The system of rewards & punishments in the public sector is usually independent of the profit earning efforts of the managers and therefore, they prefer risk free decisions. For example, they would prefer to earn interests from fixed deposits rather than in investing the surplus fund in the enterprises, in order to gain more. They are more concerned with the accounting rules & audit procedures, as they may be taken to task for non-adherence to set rules & procedures. The public enterprises having the roles of meeting some social obligations too, have to implement Government policies, for which the Governments set rules, regulations & procedures and assess the performance on the degree of adherence to the set rules & regulations. The corrective step would have been to delegate more powers, but without making accountable, the delegations might get misused. Therefore, autonomy & accountability must go together and this is the crux of the MoU policy. It is generally believed that the private sector is more efficient. However, the volume of profits determines investment decisions in private sector; social benefits; if any are incidental. On the other hand, investment decisions in creating public sector were based primarily on social cost benefit considerations. But, for evaluating performance of the public sector, the instrument for measuring performance of the private sector i.e. financial profit, was borrowed. Monitoring of performance of public sector through periodical reports in elaborate formats was thought to be an appropriate instrument, but with the passage of time, the number of such reports increased manifold and the Government ended-up controlling more & more of day-to-day functioning of the enterprises, as if some sub-ordinate departmental establishments. The managers found that decisions of managing the enterprises were taken by other people and felt that they should not be made accountable for results, and thus the ‘Not me’ syndrome crept-in.

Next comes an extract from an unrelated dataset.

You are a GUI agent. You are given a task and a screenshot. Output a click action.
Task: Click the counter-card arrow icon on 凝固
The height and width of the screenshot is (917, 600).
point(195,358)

The lack of an appropriate instrument to evaluate performance of the public sector with complex social & financial objectives therefore led to the concept of MoU, followed by evaluation of MoU performance.
Internalization is one domain in which PSUs can take substantial steps toward realizing their respective vision, so that they can achieve higher level in terms of MoU evaluation score, which shall in turn result in many added advantages for the organizations in the business, internal processes as well as employee satisfaction index arena.